By Rene P. Ciria-Cruz
Just when you think the buzz over the Pacquiao-De La Hoya fight is so yesterday, and we’re all already blogged out on it, now comes the historical perspective. Historical perspective? On uppercuts and left hooks? Just read on.

What most people don’t realize is that Manny Pacquiao may well have Mexican blood flowing through his veins, and Oscar De La Hoya just might have Filipino juice in his. They could be long-lost cousins, as a matter of fact.

It’s not common knowledge that Mexico and the Philippines had 250 years of close political and cultural ties before the 20th century and the advent of Pax Americana in the Pacific. The results are little noticed today, but enduring.

Consider the following words: tocayo (namesake), tiangui (street stall), zacate (sweet grass). They’re of Nahuatl (Aztec) origin, but they’re also Tagalog or Filipino words with the same meaning. The Filipino word for open market is “palengke,” which is derived from Palenque, a Maya ruin near Chiapas, Mexico.

A town two hours away north of Manila is called Mexico, the Hispanization of its native original, Masicu. Another town nearby is called Guagua, which means “wagon” in old Central America, or “passenger bus” today. Mexicans call a beach hut “palapa,” which is palm frond in Filipino. The coconut palm and knowledge of its many uses were reportedly brought from the Philippines in the 16th century.

The Mexican drink “tuba,” made from fermented coconut sap, is also called “tuba” by its Filipino rural aficionados. In Mexico, I first encountered it at the central town plaza in Puerto Vallarta. Filipino sailors introduced the liquor to Mexico’s Pacific coast in the distant past. They also may have popularized a Southeast Asian way of serving raw fish, which is called ceviche today in Latin America.
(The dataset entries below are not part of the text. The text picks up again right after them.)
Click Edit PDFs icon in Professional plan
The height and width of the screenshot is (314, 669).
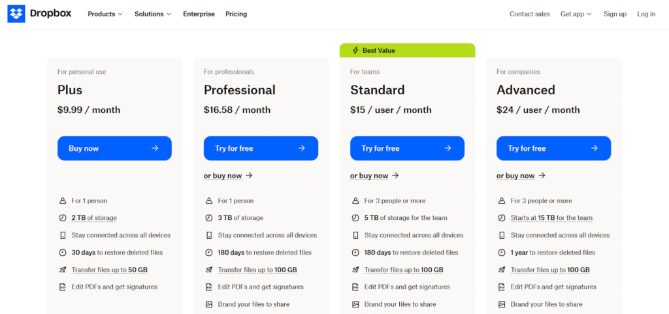tap(209, 287)
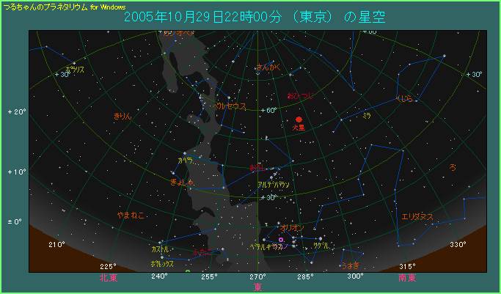Select the カストル (Castor) star label

click(160, 249)
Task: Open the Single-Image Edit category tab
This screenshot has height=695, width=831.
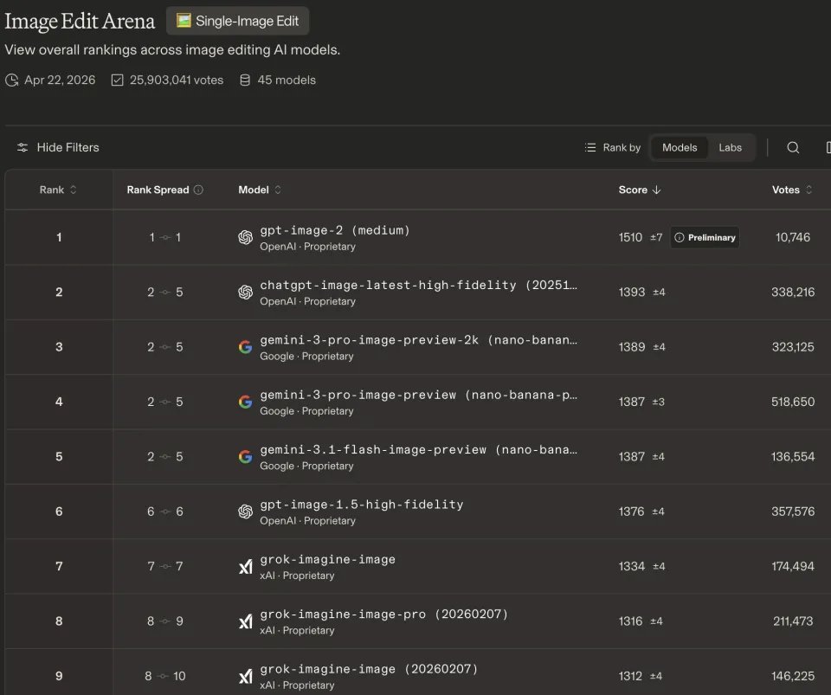Action: click(237, 21)
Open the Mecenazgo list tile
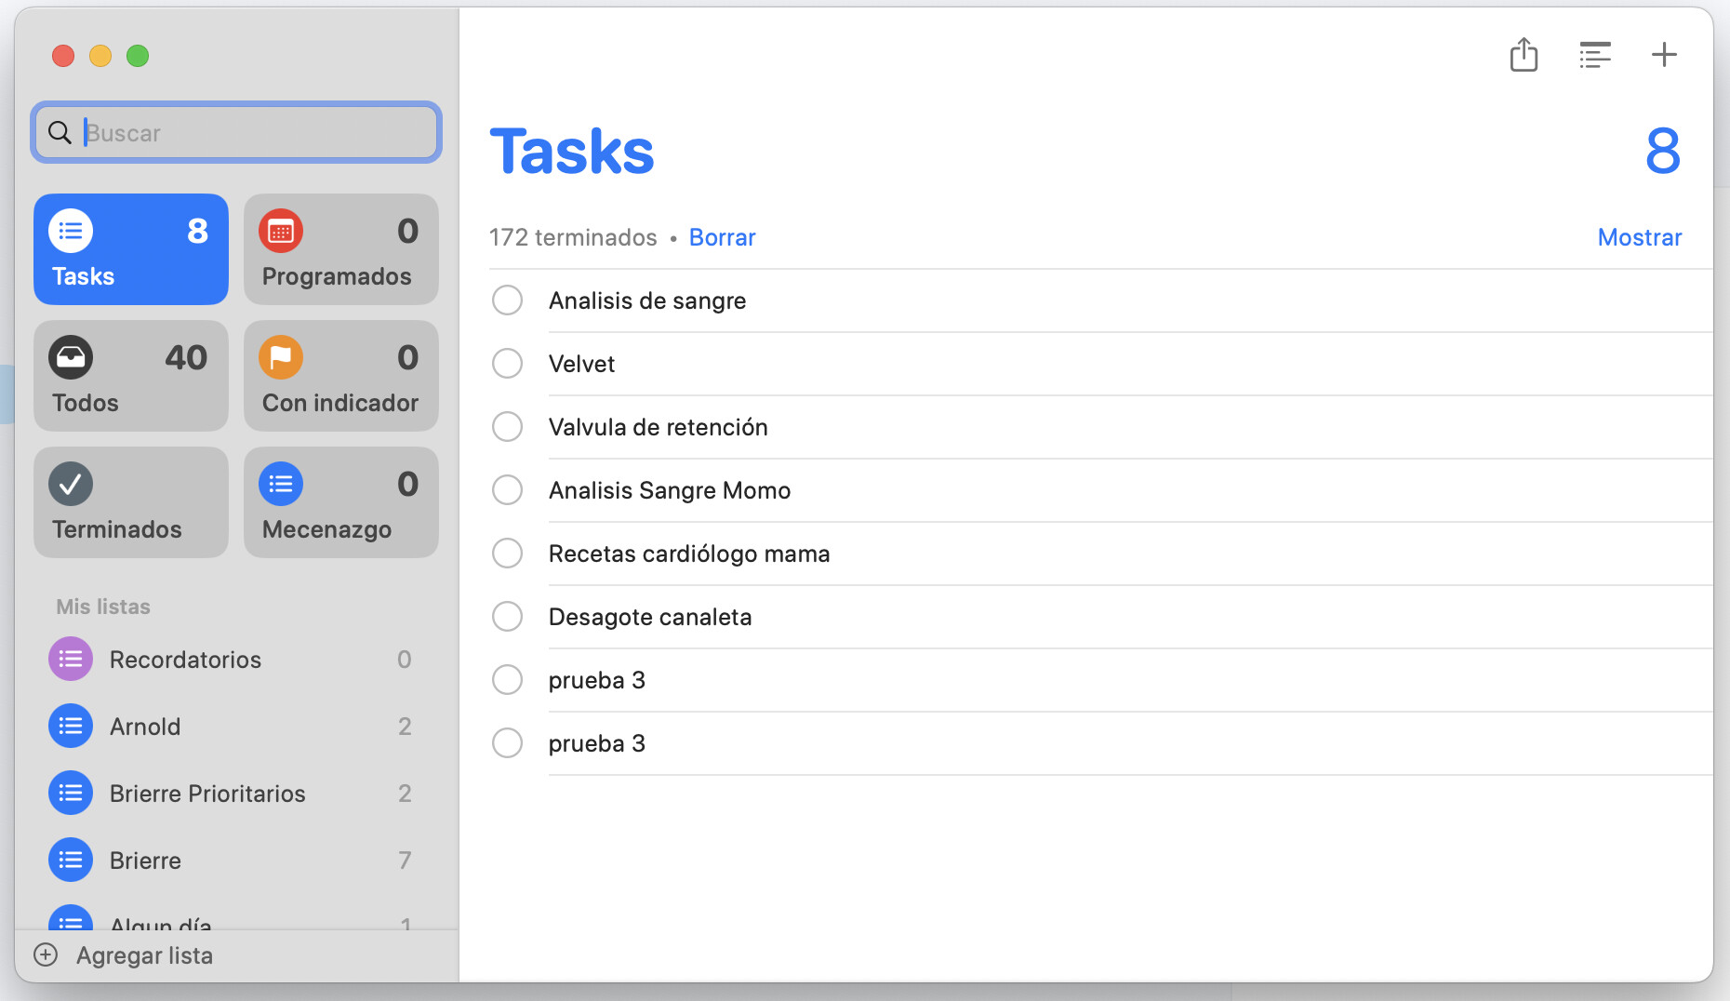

Some food items are called by the same names by both Mexicans and Filipinos, with slight variations in spelling: achuete, caimito, jicamas, zapote, camachile, maiz, avocado, chayote, camote, cassava. These produce were brought to the Philippines from Mexico. Filipinos also have tamales, although they’re made from sticky rice instead of corn, and wrapped in banana leaf, not cornhusk. They have their own take on adobo and menudo.

An early version of globalization bore these fruits of a cultural communion between two peoples living at opposite ends of the Pacific Ocean. The process began in 1565, when Spanish colonization of the Philippines began in earnest. Miguel Lopez de Legazpi, who had been a functionary in Mexico for 20 years, sailed into the archipelago that year with 300 Mexican soldiers to begin subjugating the natives.

After Legazpi, all colonial governors of the Philippines would be Mexican-born Spaniards. Spain, in fact, didn’t rule the Philippines directly, but through its viceroyalty in Mexico, or Nueva Espana. The first Filipinos to arrive in Mexico were a handful of exiles, deported for hatching plots against the Spanish. Among them was Pedro Balingit, the chieftain of a Muslim village that became my old neighborhood in Manila.